Task objective:
Every entry should appear in your answer exactly as it does here.

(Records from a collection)
----------
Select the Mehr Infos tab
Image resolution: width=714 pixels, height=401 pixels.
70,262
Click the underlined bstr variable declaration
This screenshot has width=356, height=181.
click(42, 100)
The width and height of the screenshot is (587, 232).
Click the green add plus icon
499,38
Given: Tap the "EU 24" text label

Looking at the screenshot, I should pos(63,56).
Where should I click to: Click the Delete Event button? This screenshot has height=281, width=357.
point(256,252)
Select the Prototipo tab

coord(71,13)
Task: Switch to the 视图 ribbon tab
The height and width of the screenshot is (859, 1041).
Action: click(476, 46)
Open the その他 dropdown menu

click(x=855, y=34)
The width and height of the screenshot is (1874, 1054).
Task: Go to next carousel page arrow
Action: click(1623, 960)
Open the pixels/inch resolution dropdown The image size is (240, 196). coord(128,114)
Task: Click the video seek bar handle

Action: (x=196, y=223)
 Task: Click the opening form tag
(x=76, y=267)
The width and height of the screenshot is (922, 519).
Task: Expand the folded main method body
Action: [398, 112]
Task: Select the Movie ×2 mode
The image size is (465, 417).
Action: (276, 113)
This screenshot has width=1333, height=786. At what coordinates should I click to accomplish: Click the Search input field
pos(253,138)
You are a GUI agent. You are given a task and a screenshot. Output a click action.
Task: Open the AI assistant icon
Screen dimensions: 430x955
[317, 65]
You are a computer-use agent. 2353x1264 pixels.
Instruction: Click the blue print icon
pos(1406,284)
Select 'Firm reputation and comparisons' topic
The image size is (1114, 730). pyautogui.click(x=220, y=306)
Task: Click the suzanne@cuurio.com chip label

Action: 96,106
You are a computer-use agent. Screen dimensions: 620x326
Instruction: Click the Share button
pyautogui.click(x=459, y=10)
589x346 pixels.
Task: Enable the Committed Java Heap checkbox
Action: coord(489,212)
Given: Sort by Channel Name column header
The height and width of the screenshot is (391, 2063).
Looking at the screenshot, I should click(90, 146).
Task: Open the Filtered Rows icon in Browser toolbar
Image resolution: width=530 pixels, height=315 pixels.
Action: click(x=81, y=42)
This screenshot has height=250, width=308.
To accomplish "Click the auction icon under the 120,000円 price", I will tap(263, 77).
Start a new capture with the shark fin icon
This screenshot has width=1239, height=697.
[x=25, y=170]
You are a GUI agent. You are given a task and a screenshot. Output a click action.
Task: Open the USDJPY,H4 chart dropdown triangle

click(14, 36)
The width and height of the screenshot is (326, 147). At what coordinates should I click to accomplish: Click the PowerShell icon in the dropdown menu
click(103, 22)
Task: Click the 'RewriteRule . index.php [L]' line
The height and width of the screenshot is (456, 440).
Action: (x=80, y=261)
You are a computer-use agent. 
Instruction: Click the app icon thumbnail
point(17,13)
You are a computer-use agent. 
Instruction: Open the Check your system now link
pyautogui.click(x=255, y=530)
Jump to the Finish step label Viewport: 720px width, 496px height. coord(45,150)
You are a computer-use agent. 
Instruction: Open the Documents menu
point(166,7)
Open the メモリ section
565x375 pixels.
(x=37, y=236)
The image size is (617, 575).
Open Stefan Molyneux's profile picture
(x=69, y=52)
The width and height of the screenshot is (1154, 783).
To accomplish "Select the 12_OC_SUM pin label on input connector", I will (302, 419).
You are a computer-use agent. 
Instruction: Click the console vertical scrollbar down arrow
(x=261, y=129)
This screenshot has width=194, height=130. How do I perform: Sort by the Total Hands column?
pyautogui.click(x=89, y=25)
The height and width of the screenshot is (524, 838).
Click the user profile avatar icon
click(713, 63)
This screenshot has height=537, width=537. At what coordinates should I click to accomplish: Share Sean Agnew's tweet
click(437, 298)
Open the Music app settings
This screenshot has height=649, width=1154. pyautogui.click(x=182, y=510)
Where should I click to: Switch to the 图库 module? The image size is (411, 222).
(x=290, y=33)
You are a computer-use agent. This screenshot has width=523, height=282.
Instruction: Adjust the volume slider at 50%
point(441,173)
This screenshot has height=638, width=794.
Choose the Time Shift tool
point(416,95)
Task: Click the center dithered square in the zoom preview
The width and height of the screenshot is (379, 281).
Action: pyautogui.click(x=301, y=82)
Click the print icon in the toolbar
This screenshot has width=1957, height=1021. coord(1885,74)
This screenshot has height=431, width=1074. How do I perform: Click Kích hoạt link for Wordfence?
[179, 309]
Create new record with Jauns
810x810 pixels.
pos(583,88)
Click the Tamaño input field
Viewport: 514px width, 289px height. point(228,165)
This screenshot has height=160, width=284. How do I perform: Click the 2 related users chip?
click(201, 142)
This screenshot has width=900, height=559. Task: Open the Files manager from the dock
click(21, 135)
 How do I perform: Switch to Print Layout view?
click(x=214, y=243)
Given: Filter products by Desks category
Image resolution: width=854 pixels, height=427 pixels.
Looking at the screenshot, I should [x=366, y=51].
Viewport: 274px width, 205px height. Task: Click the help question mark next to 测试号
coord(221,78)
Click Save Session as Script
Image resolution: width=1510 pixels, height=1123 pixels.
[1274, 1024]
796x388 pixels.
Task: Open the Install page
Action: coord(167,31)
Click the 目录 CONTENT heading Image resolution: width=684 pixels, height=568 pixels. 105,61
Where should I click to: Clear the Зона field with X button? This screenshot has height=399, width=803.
----------
Solved problem:
Select the Mehr Infos tab
Image resolution: width=714 pixels, height=401 pixels.
70,262
Click the underlined bstr variable declaration
This screenshot has width=356, height=181.
click(42, 100)
The width and height of the screenshot is (587, 232).
Click the green add plus icon
499,38
Given: Tap the "EU 24" text label

Looking at the screenshot, I should pos(63,56).
Where should I click to: Click the Delete Event button? This screenshot has height=281, width=357.
point(256,252)
Select the Prototipo tab

coord(71,13)
Task: Switch to the 视图 ribbon tab
The height and width of the screenshot is (859, 1041).
Action: click(476, 46)
Open the その他 dropdown menu

click(x=855, y=34)
The width and height of the screenshot is (1874, 1054).
Task: Go to next carousel page arrow
Action: click(1623, 960)
Open the pixels/inch resolution dropdown The image size is (240, 196). coord(128,114)
Task: Click the video seek bar handle

Action: (x=196, y=223)
 Task: Click the opening form tag
(x=76, y=267)
The width and height of the screenshot is (922, 519).
Task: Expand the folded main method body
Action: [398, 112]
Task: Select the Movie ×2 mode
The image size is (465, 417).
Action: (276, 113)
This screenshot has width=1333, height=786. At what coordinates should I click to accomplish: Click the Search input field
pos(253,138)
You are a GUI agent. You are given a task and a screenshot. Output a click action.
Task: Open the AI assistant icon
Screen dimensions: 430x955
[317, 65]
You are a computer-use agent. 2353x1264 pixels.
Instruction: Click the blue print icon
pos(1406,284)
Select 'Firm reputation and comparisons' topic
The image size is (1114, 730). pyautogui.click(x=220, y=306)
Task: Click the suzanne@cuurio.com chip label

Action: 96,106
You are a computer-use agent. Screen dimensions: 620x326
Instruction: Click the Share button
pyautogui.click(x=459, y=10)
589x346 pixels.
Task: Enable the Committed Java Heap checkbox
Action: coord(489,212)
Given: Sort by Channel Name column header
The height and width of the screenshot is (391, 2063).
Looking at the screenshot, I should click(90, 146).
Task: Open the Filtered Rows icon in Browser toolbar
Image resolution: width=530 pixels, height=315 pixels.
Action: click(x=81, y=42)
This screenshot has height=250, width=308.
To accomplish "Click the auction icon under the 120,000円 price", I will tap(263, 77).
Start a new capture with the shark fin icon
This screenshot has width=1239, height=697.
[x=25, y=170]
You are a GUI agent. You are given a task and a screenshot. Output a click action.
Task: Open the USDJPY,H4 chart dropdown triangle

click(14, 36)
The width and height of the screenshot is (326, 147). At what coordinates should I click to accomplish: Click the PowerShell icon in the dropdown menu
click(103, 22)
Task: Click the 'RewriteRule . index.php [L]' line
The height and width of the screenshot is (456, 440).
Action: (x=80, y=261)
You are a computer-use agent. 
Instruction: Click the app icon thumbnail
point(17,13)
You are a computer-use agent. 
Instruction: Open the Check your system now link
pyautogui.click(x=255, y=530)
Jump to the Finish step label Viewport: 720px width, 496px height. coord(45,150)
You are a computer-use agent. 
Instruction: Open the Documents menu
point(166,7)
Open the メモリ section
565x375 pixels.
(x=37, y=236)
The image size is (617, 575).
Open Stefan Molyneux's profile picture
(x=69, y=52)
The width and height of the screenshot is (1154, 783).
To accomplish "Select the 12_OC_SUM pin label on input connector", I will (302, 419).
You are a computer-use agent. 
Instruction: Click the console vertical scrollbar down arrow
(x=261, y=129)
This screenshot has width=194, height=130. How do I perform: Sort by the Total Hands column?
pyautogui.click(x=89, y=25)
The height and width of the screenshot is (524, 838).
Click the user profile avatar icon
click(713, 63)
This screenshot has height=537, width=537. At what coordinates should I click to accomplish: Share Sean Agnew's tweet
click(437, 298)
Open the Music app settings
This screenshot has height=649, width=1154. pyautogui.click(x=182, y=510)
Where should I click to: Switch to the 图库 module? The image size is (411, 222).
(x=290, y=33)
You are a computer-use agent. This screenshot has width=523, height=282.
Instruction: Adjust the volume slider at 50%
point(441,173)
This screenshot has height=638, width=794.
Choose the Time Shift tool
point(416,95)
Task: Click the center dithered square in the zoom preview
The width and height of the screenshot is (379, 281).
Action: pyautogui.click(x=301, y=82)
Click the print icon in the toolbar
This screenshot has width=1957, height=1021. coord(1885,74)
This screenshot has height=431, width=1074. How do I perform: Click Kích hoạt link for Wordfence?
[179, 309]
Create new record with Jauns
810x810 pixels.
pos(583,88)
Click the Tamaño input field
Viewport: 514px width, 289px height. point(228,165)
This screenshot has height=160, width=284. How do I perform: Click the 2 related users chip?
click(201, 142)
This screenshot has width=900, height=559. Task: Open the Files manager from the dock
click(21, 135)
 How do I perform: Switch to Print Layout view?
click(x=214, y=243)
Given: Filter products by Desks category
Image resolution: width=854 pixels, height=427 pixels.
Looking at the screenshot, I should [x=366, y=51].
Viewport: 274px width, 205px height. Task: Click the help question mark next to 测试号
coord(221,78)
Click Save Session as Script
Image resolution: width=1510 pixels, height=1123 pixels.
[1274, 1024]
796x388 pixels.
Task: Open the Install page
Action: coord(167,31)
Click the 目录 CONTENT heading Image resolution: width=684 pixels, height=568 pixels. 105,61
Where should I click to: Clear the Зона field with X button? This screenshot has height=399, width=803.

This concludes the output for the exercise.